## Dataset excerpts
-------

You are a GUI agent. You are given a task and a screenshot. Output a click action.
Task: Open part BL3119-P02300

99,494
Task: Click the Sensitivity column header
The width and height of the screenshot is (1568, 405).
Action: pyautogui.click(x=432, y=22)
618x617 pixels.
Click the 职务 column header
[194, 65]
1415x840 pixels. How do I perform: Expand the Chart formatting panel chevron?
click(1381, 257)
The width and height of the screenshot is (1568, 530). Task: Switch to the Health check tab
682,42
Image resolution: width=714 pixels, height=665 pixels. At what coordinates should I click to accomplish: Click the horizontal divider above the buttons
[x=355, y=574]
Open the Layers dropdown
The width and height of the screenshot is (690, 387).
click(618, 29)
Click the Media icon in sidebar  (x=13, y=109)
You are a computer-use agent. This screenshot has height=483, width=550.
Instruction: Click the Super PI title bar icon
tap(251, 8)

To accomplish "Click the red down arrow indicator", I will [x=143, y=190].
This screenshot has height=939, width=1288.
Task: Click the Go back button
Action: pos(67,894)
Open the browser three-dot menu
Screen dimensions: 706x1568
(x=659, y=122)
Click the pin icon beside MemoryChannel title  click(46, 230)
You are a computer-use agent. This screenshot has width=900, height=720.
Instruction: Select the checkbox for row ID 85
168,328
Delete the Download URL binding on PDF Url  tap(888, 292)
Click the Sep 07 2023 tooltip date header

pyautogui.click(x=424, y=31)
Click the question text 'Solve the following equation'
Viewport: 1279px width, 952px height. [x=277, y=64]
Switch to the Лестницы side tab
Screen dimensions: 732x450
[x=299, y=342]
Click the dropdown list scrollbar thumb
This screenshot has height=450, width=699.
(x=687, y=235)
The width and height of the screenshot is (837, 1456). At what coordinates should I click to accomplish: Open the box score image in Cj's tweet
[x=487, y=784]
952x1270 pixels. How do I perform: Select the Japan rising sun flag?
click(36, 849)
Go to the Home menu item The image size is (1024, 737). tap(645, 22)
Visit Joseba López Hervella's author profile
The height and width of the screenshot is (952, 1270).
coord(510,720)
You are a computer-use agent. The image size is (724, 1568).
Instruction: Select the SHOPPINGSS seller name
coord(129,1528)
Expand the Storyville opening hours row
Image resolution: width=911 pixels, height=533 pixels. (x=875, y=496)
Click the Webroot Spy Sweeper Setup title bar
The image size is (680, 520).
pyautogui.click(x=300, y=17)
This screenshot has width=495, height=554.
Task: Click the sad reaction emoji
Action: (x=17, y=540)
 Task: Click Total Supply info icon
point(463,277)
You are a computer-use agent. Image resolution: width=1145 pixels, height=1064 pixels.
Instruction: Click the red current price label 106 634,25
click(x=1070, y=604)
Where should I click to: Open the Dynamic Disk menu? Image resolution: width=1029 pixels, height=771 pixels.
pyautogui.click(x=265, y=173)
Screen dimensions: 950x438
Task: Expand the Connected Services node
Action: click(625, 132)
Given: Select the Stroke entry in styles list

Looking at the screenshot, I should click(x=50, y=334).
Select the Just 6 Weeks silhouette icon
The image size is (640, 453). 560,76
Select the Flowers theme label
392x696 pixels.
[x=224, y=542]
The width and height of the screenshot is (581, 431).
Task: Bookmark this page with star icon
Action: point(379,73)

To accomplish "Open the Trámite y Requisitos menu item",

-------

## YOUR ASSIGNMENT
Tell how many lines in the data hold the string "computer", giving the number by itself.

## YOUR SOLUTION
4